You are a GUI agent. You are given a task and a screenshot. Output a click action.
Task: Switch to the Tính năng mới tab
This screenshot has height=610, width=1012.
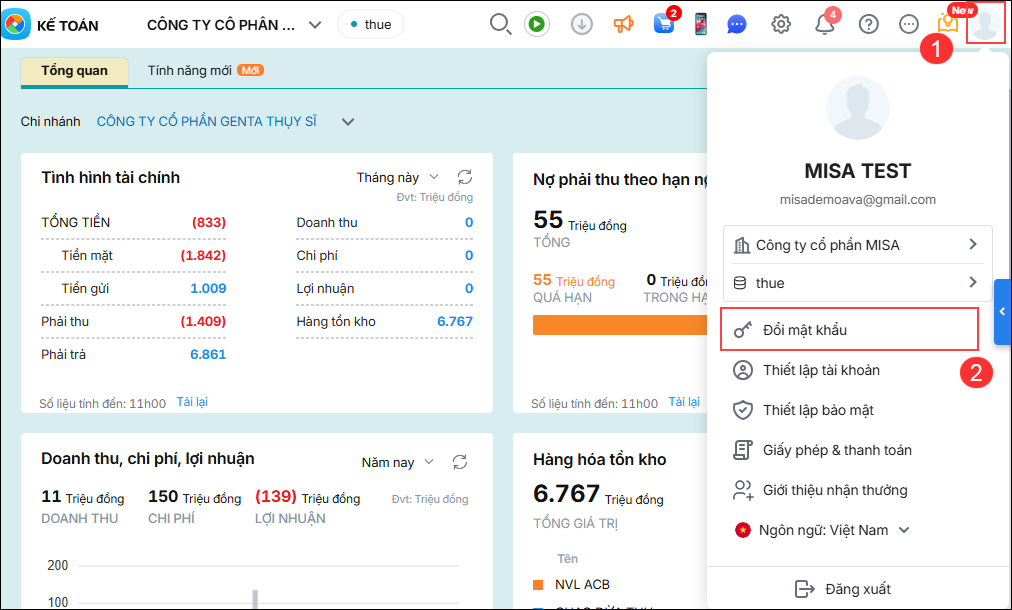click(x=204, y=71)
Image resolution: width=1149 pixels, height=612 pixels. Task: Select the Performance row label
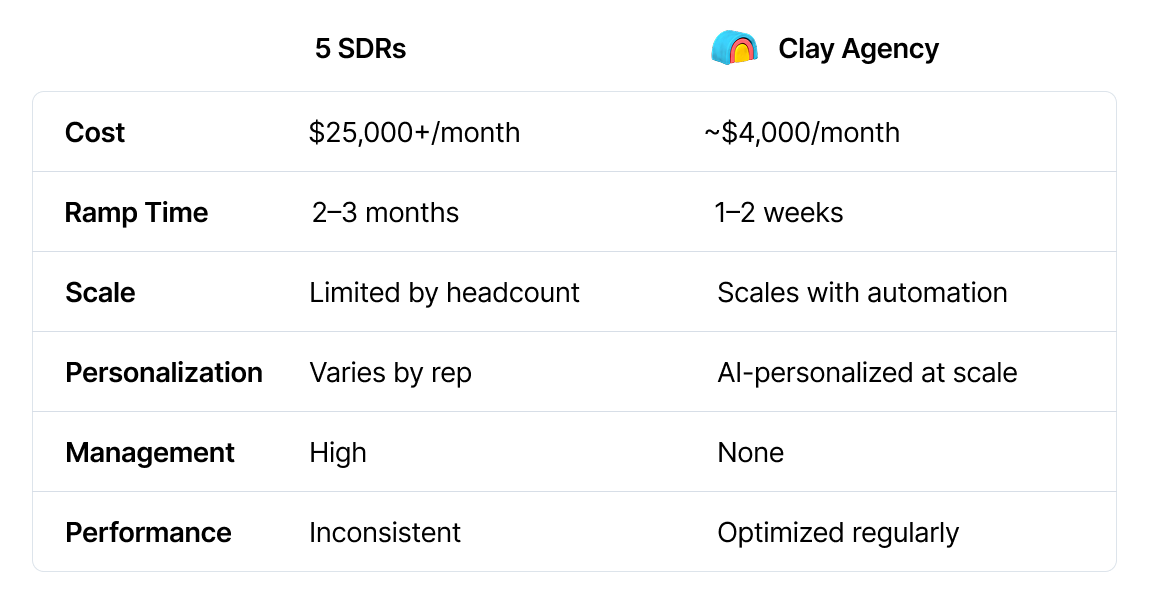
- - -
▶ Work instruction:
Output the records exactly, and let none of their pictures appear in the copy.

▶ Solved exercise:
You are a GUI agent. You are given a task and a screenshot. Output a click action.
Task: Switch to the Tính năng mới tab
This screenshot has height=610, width=1012.
click(x=204, y=71)
Image resolution: width=1149 pixels, height=612 pixels. Task: Select the Performance row label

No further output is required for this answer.